Danish footballer (born 1965)

Kenneth Birkedal (born 19 November 1965) is a Danish football coach and former professional footballer who is assistant manager of Danish 3rd Division club Holstebro.

==Coaching career==
Birkedal has held various coaching roles since retiring from professional football. After initially playing for Holstebro's first team upon moving to the town, he transitioned into coaching. He served as a head coach of Måbjerg IF before becoming an assistant coach for Holstebro's first team. He later coached FS Holstebro's U17 team for five years, working alongside his son.
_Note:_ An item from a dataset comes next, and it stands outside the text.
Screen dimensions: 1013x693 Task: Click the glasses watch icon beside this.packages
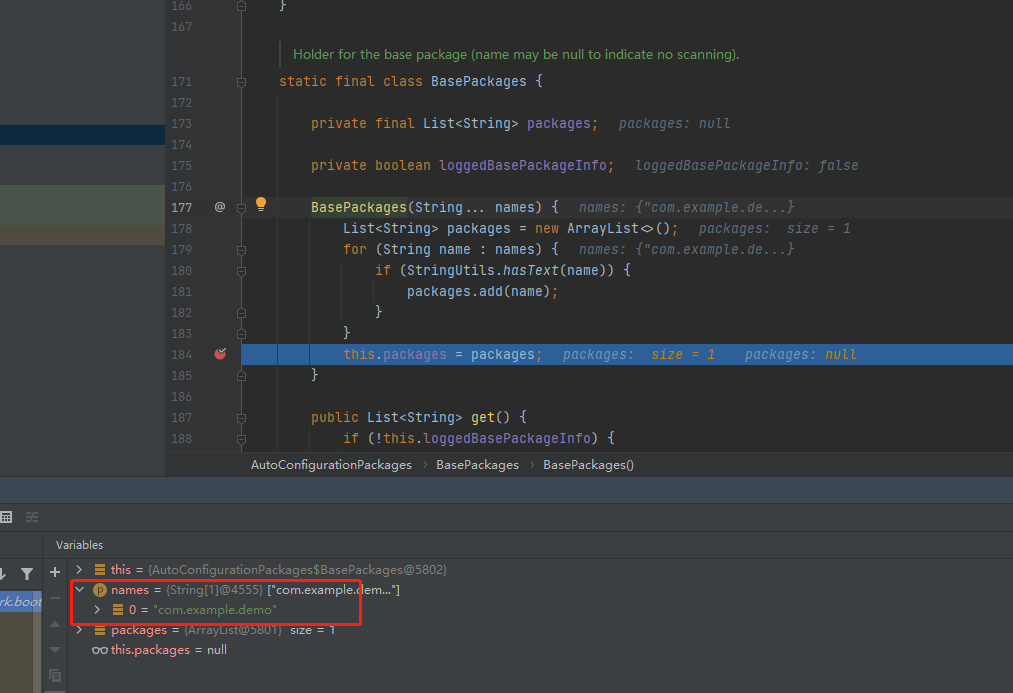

In 2021, Birkedal returned to Holstebro as an assistant coach for the first team competing in the Danish 3rd Division.

==Personal life==
After ending his football career in 1996, Birkedal moved from his hometown Copenhagen to Holstebro to open an acupuncture clinic, Birkedal Akupunktur & Massage, where he treats patients for various conditions, including sports injuries, pain, and allergies. Trained as a reflexologist and acupuncturist, he now focuses on helping clients with techniques that include acupuncture.

Birkedal lives in Holstebro with his wife, Karin, a pedagogue, and their three children.